Powerful Abs Workout - 4 Golden Rules
Time is something you don’t want to waste during your workouts. I see too many people at the gym using up workout time doing pointless and ineffective exercises that will NEVER produce results.
There are some things that are compulsory - Like a warm up. Inadequate or no warm up can increase your chances of injuries many times over. Simple exercises like stretching and calisthenics are all right for your warm up.
When you are ready for your abs building workout, you need to remember 4 golden rules.
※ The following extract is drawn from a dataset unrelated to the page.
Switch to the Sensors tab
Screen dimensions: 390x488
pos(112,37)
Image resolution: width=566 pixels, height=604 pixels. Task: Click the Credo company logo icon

No matter who designs your program, you need to remember these golden rules.
1. Stability Exercises 2. Stability with Resistance Exercises 3. Core Strengthening Exercises 4. Unbalanced Exercises
1. Stability Exercises
Stability exercises come next to warm up exercises. These exercises use your body weight as resistance. These exercises are to be worked out intensely until you can do no more and shouldn’t be limited to the number of repetitions.
Crunches, flutter kicks, reverse crunches, or other exercises come under this category. Stability exercises don’t need for you to use any apparatus.
2. Stability with Resistance Exercises
Next come exercises that are a mix of stability and resistance exercises. These exercises are stability exercises with weights as resistance.
Incline bench crunch, a weighted crunch or a weighted straight leg crunch are some good examples for of stability with resistance exercises.
3. Core Strengthening Exercises
The next rule is to follow with core strengthening exercises they require exact body position and execution. They include complex movements.
Some core strengthening exercises that you can do lying down are the Plank, the Side Plank, and the Superman. Core strengthening exercises that you do standing are cable torso twists, woodchoppers, and “around the world.”
4. Unbalanced Exercises
Final rule: finish your workout with unbalanced exercises. These are the hardest part of your total routine. The idea here is to do an exercise that actually throws your body out of balance.
Get into a push-up position with your body straight, then lift one arm toward the ceiling and open your entire torso to that side. Its Very hard to do, even if you’re in great shape.
You shouldn’t and can’t do many reps of the exercises. Five or ten of each unbalanced exercise should be sufficient.
Remember no workout “works” unless you eat the right foods and build up your workouts properly.
Be sure to keep these 4 golden rules in mind when developing your workout routine. And if there’s a 5th golden rule, it’s that your form must be absolutely perfect. That’s the only way to design an effective workout that will definitely build gorgeous rock hard abs.